BEGIN Data for processing

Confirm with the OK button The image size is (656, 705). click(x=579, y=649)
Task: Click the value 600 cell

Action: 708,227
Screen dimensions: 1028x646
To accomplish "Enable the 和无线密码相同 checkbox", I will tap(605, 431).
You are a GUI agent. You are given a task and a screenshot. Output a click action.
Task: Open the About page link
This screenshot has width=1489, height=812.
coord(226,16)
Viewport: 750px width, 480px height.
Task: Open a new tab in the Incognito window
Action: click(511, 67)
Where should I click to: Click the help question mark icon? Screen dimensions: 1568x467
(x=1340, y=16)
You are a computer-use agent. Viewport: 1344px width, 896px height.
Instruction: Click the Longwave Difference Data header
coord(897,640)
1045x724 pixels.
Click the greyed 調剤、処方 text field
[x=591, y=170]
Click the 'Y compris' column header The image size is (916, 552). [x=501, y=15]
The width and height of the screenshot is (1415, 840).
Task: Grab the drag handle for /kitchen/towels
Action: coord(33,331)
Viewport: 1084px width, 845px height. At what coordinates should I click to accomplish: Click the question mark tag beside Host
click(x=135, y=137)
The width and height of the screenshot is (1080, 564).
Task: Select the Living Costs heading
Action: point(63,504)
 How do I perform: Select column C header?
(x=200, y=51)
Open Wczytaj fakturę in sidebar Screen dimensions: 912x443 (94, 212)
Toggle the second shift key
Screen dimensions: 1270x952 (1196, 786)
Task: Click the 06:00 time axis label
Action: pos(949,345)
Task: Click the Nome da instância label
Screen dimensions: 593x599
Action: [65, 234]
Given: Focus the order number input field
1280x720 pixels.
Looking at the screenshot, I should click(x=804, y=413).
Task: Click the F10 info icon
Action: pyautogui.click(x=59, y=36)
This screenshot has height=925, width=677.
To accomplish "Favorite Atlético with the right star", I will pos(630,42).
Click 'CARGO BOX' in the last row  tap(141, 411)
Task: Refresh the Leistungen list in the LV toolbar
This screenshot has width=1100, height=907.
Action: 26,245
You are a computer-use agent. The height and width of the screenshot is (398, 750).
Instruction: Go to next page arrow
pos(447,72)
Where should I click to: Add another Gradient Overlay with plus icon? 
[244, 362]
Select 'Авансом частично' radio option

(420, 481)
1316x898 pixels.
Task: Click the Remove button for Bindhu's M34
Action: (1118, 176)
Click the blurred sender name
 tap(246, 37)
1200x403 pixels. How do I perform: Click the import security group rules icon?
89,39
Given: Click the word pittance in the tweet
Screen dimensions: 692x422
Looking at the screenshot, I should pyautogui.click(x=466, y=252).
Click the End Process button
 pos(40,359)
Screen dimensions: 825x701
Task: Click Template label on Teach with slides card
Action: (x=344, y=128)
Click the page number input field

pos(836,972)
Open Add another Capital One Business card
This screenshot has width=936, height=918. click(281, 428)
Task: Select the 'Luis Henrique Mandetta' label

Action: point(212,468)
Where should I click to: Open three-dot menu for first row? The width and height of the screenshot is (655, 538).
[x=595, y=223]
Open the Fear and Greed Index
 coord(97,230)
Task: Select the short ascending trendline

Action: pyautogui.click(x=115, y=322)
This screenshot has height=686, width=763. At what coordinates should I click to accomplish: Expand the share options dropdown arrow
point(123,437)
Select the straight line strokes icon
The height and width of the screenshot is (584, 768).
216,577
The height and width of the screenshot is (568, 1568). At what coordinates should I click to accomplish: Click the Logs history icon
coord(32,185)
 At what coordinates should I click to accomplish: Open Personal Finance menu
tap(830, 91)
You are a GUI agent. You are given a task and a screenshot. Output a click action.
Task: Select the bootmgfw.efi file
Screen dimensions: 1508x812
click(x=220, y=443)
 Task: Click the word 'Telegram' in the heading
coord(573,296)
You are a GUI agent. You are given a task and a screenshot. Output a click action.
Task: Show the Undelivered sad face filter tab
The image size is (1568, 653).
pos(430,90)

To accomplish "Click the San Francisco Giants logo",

END Data for processing

-- What to do --
All of the data above needs to be retyped exactly, with each line as it stands.

-- Answer to this problem --
Confirm with the OK button The image size is (656, 705). click(x=579, y=649)
Task: Click the value 600 cell

Action: 708,227
Screen dimensions: 1028x646
To accomplish "Enable the 和无线密码相同 checkbox", I will tap(605, 431).
You are a GUI agent. You are given a task and a screenshot. Output a click action.
Task: Open the About page link
This screenshot has width=1489, height=812.
coord(226,16)
Viewport: 750px width, 480px height.
Task: Open a new tab in the Incognito window
Action: click(511, 67)
Where should I click to: Click the help question mark icon? Screen dimensions: 1568x467
(x=1340, y=16)
You are a computer-use agent. Viewport: 1344px width, 896px height.
Instruction: Click the Longwave Difference Data header
coord(897,640)
1045x724 pixels.
Click the greyed 調剤、処方 text field
[x=591, y=170]
Click the 'Y compris' column header The image size is (916, 552). [x=501, y=15]
The width and height of the screenshot is (1415, 840).
Task: Grab the drag handle for /kitchen/towels
Action: coord(33,331)
Viewport: 1084px width, 845px height. At what coordinates should I click to accomplish: Click the question mark tag beside Host
click(x=135, y=137)
The width and height of the screenshot is (1080, 564).
Task: Select the Living Costs heading
Action: point(63,504)
 How do I perform: Select column C header?
(x=200, y=51)
Open Wczytaj fakturę in sidebar Screen dimensions: 912x443 (94, 212)
Toggle the second shift key
Screen dimensions: 1270x952 (1196, 786)
Task: Click the 06:00 time axis label
Action: pos(949,345)
Task: Click the Nome da instância label
Screen dimensions: 593x599
Action: [65, 234]
Given: Focus the order number input field
1280x720 pixels.
Looking at the screenshot, I should click(x=804, y=413).
Task: Click the F10 info icon
Action: pyautogui.click(x=59, y=36)
This screenshot has height=925, width=677.
To accomplish "Favorite Atlético with the right star", I will pos(630,42).
Click 'CARGO BOX' in the last row  tap(141, 411)
Task: Refresh the Leistungen list in the LV toolbar
This screenshot has width=1100, height=907.
Action: 26,245
You are a computer-use agent. The height and width of the screenshot is (398, 750).
Instruction: Go to next page arrow
pos(447,72)
Where should I click to: Add another Gradient Overlay with plus icon? 
[244, 362]
Select 'Авансом частично' radio option

(420, 481)
1316x898 pixels.
Task: Click the Remove button for Bindhu's M34
Action: (1118, 176)
Click the blurred sender name
 tap(246, 37)
1200x403 pixels. How do I perform: Click the import security group rules icon?
89,39
Given: Click the word pittance in the tweet
Screen dimensions: 692x422
Looking at the screenshot, I should pyautogui.click(x=466, y=252).
Click the End Process button
 pos(40,359)
Screen dimensions: 825x701
Task: Click Template label on Teach with slides card
Action: (x=344, y=128)
Click the page number input field

pos(836,972)
Open Add another Capital One Business card
This screenshot has width=936, height=918. click(281, 428)
Task: Select the 'Luis Henrique Mandetta' label

Action: point(212,468)
Where should I click to: Open three-dot menu for first row? The width and height of the screenshot is (655, 538).
[x=595, y=223]
Open the Fear and Greed Index
 coord(97,230)
Task: Select the short ascending trendline

Action: pyautogui.click(x=115, y=322)
This screenshot has height=686, width=763. At what coordinates should I click to accomplish: Expand the share options dropdown arrow
point(123,437)
Select the straight line strokes icon
The height and width of the screenshot is (584, 768).
216,577
The height and width of the screenshot is (568, 1568). At what coordinates should I click to accomplish: Click the Logs history icon
coord(32,185)
 At what coordinates should I click to accomplish: Open Personal Finance menu
tap(830, 91)
You are a GUI agent. You are given a task and a screenshot. Output a click action.
Task: Select the bootmgfw.efi file
Screen dimensions: 1508x812
click(x=220, y=443)
 Task: Click the word 'Telegram' in the heading
coord(573,296)
You are a GUI agent. You are given a task and a screenshot. Output a click action.
Task: Show the Undelivered sad face filter tab
The image size is (1568, 653).
pos(430,90)

To accomplish "Click the San Francisco Giants logo",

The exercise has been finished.